- Work task
Beneath this task are records; count the lines among them that contain the word "Identify" and answer with the number only.

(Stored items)
Segment Open

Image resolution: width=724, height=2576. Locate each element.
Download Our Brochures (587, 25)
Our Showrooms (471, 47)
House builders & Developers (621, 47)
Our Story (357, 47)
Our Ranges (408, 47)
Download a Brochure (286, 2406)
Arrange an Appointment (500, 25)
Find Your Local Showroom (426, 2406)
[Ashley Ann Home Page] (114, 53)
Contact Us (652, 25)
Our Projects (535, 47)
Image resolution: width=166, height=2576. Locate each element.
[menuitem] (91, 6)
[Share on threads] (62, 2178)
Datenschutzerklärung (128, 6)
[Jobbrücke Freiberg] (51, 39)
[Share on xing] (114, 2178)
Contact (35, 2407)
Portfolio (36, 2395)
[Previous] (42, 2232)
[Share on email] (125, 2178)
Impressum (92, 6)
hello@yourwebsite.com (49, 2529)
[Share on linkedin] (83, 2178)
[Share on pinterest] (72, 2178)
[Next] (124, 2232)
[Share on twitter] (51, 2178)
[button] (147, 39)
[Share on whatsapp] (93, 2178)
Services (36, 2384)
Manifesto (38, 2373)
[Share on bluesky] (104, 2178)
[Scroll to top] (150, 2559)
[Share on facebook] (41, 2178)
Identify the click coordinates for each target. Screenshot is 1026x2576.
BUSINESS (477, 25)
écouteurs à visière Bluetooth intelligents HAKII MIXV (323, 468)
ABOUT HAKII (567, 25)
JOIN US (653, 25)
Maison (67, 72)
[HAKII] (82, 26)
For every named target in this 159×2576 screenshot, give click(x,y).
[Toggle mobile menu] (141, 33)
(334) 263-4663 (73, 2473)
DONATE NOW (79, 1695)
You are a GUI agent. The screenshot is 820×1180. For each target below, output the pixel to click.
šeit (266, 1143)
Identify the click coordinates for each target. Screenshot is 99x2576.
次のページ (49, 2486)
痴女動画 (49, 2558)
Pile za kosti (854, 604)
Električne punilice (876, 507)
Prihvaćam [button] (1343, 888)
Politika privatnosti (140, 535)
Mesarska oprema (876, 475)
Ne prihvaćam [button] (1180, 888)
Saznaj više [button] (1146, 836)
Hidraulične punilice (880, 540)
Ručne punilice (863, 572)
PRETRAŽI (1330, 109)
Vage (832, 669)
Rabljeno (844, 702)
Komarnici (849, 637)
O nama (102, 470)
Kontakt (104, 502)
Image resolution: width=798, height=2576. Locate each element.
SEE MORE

Segment Closed

- Reply
2